— Exercise requirements —
In the listing that follows, how many lines have the word "arrow" in them? Give only the number.

— Information shown —
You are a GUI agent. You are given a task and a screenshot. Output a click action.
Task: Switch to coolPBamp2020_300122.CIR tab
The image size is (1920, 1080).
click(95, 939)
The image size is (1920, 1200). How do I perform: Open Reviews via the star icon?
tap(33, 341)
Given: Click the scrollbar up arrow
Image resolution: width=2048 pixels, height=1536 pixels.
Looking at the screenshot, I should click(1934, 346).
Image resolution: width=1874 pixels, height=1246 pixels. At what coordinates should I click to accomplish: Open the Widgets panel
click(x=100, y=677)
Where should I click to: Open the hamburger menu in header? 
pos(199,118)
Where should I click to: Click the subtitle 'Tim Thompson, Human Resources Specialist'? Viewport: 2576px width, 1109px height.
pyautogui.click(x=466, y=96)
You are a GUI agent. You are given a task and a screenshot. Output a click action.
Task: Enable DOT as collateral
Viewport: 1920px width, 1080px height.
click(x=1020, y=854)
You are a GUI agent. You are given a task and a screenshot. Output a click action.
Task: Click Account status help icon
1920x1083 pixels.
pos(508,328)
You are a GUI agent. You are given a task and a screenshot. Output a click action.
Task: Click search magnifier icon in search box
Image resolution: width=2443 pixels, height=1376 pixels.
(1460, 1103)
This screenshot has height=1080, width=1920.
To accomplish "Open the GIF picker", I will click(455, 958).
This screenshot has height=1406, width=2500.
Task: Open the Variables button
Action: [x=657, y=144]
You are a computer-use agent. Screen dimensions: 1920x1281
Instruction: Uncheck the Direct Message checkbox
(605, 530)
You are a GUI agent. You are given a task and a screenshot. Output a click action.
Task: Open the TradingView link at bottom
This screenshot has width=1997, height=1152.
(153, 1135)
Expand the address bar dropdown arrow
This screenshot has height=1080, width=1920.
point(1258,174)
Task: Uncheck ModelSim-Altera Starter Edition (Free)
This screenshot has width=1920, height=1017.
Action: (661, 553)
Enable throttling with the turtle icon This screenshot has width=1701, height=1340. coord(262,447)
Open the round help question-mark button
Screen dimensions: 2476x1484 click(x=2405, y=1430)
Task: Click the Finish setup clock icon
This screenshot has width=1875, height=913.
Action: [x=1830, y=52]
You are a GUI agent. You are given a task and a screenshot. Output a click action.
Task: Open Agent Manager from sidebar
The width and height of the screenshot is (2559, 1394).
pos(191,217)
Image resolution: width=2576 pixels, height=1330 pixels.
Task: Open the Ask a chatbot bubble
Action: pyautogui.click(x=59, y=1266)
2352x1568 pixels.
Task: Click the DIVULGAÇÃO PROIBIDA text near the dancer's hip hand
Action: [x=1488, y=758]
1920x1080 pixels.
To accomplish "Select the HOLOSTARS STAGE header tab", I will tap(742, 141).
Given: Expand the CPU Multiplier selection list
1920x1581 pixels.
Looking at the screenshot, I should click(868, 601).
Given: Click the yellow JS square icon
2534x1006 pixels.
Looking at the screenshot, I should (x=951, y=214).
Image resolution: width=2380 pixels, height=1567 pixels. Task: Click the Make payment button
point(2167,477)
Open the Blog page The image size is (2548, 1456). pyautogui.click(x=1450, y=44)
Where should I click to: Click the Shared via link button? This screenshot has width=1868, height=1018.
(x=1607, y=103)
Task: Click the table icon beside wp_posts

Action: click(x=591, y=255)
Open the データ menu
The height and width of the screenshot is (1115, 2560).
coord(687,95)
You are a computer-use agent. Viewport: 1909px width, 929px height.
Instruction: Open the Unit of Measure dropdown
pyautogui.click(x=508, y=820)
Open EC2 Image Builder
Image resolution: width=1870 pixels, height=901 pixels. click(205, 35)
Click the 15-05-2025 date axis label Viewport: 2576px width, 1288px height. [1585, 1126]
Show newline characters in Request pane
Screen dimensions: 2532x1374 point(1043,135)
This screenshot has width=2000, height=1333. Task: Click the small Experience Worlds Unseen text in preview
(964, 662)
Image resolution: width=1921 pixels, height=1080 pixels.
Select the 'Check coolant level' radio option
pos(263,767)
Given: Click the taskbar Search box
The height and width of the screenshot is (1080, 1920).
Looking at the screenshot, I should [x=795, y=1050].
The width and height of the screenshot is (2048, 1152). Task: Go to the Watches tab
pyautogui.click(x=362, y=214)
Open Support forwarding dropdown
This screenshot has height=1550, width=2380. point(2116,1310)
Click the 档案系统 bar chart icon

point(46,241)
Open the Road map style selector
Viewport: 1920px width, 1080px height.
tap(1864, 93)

— Solution below —
2